**Pixel coordinate grounding data**:
..........

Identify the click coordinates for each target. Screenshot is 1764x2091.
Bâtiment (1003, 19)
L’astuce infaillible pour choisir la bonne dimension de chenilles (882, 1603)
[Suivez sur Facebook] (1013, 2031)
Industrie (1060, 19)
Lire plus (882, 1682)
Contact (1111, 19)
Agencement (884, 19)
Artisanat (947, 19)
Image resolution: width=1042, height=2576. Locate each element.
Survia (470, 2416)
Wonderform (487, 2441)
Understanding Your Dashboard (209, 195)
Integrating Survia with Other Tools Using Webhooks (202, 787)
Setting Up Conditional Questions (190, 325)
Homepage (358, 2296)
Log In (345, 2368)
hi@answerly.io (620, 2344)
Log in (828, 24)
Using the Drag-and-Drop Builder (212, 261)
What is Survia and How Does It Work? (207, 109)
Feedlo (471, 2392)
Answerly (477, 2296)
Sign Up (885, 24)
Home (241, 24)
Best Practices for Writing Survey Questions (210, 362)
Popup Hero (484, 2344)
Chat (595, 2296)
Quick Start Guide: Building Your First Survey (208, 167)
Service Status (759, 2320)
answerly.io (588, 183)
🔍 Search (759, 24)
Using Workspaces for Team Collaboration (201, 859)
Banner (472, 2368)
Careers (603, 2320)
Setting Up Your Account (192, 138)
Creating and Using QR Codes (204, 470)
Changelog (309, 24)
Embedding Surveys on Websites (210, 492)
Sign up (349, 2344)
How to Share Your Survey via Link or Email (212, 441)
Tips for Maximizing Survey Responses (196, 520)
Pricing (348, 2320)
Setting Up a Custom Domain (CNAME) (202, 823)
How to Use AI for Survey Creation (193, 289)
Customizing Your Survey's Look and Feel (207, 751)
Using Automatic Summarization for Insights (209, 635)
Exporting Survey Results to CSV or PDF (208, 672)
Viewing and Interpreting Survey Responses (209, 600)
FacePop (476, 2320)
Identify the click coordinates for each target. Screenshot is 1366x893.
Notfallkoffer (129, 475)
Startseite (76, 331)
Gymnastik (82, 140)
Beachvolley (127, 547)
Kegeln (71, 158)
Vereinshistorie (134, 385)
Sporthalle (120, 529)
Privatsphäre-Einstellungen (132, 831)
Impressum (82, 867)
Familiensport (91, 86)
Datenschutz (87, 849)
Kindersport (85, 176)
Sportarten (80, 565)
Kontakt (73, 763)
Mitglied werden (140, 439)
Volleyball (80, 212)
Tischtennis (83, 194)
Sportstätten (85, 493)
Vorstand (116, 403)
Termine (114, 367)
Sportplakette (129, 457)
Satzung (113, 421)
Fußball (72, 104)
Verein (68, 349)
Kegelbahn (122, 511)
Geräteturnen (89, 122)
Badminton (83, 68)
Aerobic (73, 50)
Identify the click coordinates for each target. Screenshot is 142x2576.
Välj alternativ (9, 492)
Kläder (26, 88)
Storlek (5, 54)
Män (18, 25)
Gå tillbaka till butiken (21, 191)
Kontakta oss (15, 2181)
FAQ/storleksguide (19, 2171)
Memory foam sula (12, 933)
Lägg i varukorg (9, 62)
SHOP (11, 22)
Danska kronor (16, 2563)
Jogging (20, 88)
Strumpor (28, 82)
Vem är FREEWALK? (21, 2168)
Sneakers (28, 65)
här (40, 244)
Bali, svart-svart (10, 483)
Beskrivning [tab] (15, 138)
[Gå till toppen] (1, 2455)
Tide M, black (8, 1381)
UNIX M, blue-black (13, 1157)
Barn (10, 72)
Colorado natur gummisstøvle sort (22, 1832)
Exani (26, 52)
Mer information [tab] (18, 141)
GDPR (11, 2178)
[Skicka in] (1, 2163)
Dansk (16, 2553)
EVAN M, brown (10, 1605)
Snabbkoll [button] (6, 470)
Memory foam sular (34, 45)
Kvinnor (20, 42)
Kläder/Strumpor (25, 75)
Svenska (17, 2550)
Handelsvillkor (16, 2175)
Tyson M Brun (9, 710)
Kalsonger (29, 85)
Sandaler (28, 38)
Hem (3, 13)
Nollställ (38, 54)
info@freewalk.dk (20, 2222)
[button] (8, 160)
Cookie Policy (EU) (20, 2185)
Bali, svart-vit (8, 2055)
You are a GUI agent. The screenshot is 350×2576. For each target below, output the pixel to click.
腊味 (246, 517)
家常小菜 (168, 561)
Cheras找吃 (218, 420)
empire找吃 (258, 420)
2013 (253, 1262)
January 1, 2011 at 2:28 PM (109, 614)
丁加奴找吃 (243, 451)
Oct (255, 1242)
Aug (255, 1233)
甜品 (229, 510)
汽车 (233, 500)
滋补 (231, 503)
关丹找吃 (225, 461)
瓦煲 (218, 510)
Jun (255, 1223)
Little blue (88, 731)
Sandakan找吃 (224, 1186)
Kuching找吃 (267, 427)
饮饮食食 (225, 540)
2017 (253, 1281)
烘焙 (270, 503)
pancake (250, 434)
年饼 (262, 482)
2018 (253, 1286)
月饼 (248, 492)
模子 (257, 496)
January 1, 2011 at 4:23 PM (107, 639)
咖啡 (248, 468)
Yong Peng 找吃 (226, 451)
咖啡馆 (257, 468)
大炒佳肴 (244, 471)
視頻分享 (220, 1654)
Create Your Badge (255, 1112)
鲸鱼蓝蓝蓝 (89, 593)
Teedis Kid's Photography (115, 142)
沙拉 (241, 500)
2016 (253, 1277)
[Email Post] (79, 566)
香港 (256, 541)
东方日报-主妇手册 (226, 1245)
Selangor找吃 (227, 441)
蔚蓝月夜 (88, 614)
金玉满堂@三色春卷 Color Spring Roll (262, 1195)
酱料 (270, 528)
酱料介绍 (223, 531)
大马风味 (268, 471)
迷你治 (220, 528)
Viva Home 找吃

..........

**Task statement**: Search the entries for the line holding "Svenska (17, 2550)". Return that line and the ones after it through the last, exactly.

**The completed task**:
Svenska (17, 2550)
Handelsvillkor (16, 2175)
Tyson M Brun (9, 710)
Kalsonger (29, 85)
Sandaler (28, 38)
Hem (3, 13)
Nollställ (38, 54)
info@freewalk.dk (20, 2222)
[button] (8, 160)
Cookie Policy (EU) (20, 2185)
Bali, svart-vit (8, 2055)
You are a GUI agent. The screenshot is 350×2576. For each target below, output the pixel to click.
腊味 (246, 517)
家常小菜 (168, 561)
Cheras找吃 (218, 420)
empire找吃 (258, 420)
2013 (253, 1262)
January 1, 2011 at 2:28 PM (109, 614)
丁加奴找吃 (243, 451)
Oct (255, 1242)
Aug (255, 1233)
甜品 (229, 510)
汽车 (233, 500)
滋补 (231, 503)
关丹找吃 (225, 461)
瓦煲 (218, 510)
Jun (255, 1223)
Little blue (88, 731)
Sandakan找吃 (224, 1186)
Kuching找吃 (267, 427)
饮饮食食 (225, 540)
2017 (253, 1281)
烘焙 (270, 503)
pancake (250, 434)
年饼 (262, 482)
2018 (253, 1286)
月饼 (248, 492)
模子 (257, 496)
January 1, 2011 at 4:23 PM (107, 639)
咖啡 (248, 468)
Yong Peng 找吃 (226, 451)
咖啡馆 (257, 468)
大炒佳肴 (244, 471)
視頻分享 (220, 1654)
Create Your Badge (255, 1112)
鲸鱼蓝蓝蓝 (89, 593)
Teedis Kid's Photography (115, 142)
沙拉 (241, 500)
2016 (253, 1277)
[Email Post] (79, 566)
香港 (256, 541)
东方日报-主妇手册 (226, 1245)
Selangor找吃 (227, 441)
蔚蓝月夜 (88, 614)
金玉满堂@三色春卷 Color Spring Roll (262, 1195)
酱料 (270, 528)
酱料介绍 (223, 531)
大马风味 (268, 471)
迷你治 (220, 528)
Viva Home 找吃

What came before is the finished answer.